On 06.03.2011 16:56, Steffen Barszus wrote:
On Sun, 06 Mar 2011 17:33:39 +0200 Ville Skyttä ville.skytta@iki.fi wrote:
On 03/06/2011 04:49 PM, Klaus Schmidinger wrote:
I guess what we need first is a specification of the strings LIRC provides. Then we can adapt the VDR code accordingly. I quickly searched the web, but couldn't find that information.
Anybody?
Maybe it has been discussed before, but I wonder why VDR has a LIRC implementation of its own instead of using liblirc_client?
You need a lircrc file for that to use, i think that is just adding another layer.
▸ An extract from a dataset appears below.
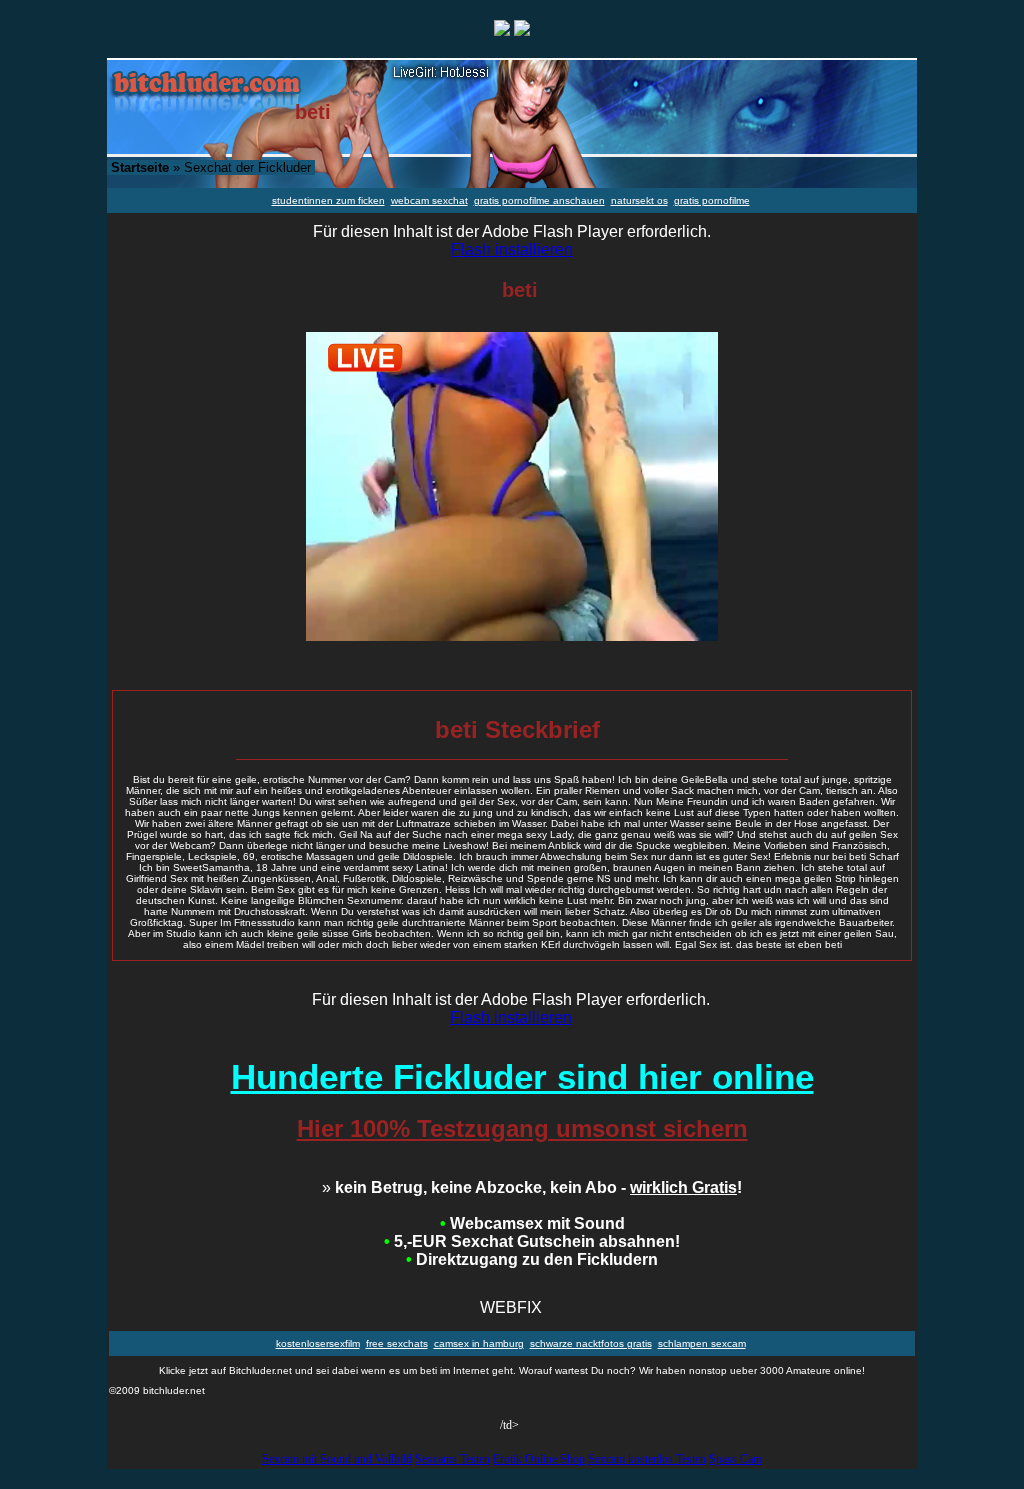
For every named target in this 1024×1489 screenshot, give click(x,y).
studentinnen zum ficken (328, 200)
Instead of learning the keys, you would need to create what is in remote.conf in the .lircrc and have fixed keywords in VDR. At least this is my understanding, correct me if i'm wrong.
The format is described there as well.
XBMC seems for instance just to read a line
while (fgets(m_buf, sizeof(m_buf), m_file) != NULL) ... char scanCode[128]; char buttonName[128]; char repeatStr[4]; char deviceName[128]; sscanf(m_buf, "%s %s %s %s", &scanCode[0], &repeatStr[0], &buttonName[0], &deviceName[0]);
https://github.com/xbmc/xbmc/blob/master/xbmc/input/linux/LIRC.cpp
which seems to work well ...
I've changed the code in VDR's lirc.c this way now:
--- lirc.c 2006/05/28 08:48:13 2.0 +++ lirc.c 2011/03/08 15:35:13 @@ -86,7 +86,8 @@ } }
- if (ready && ret > 21) { + if (ready && ret > 0) { + buf[ret - 1] = 0; int count; char KeyName[LIRC_KEY_BUF]; if (sscanf(buf, "%*x %x %29s", &count, KeyName) != 2) { // '29' in '%29s' is LIRC_KEY_BUF-1!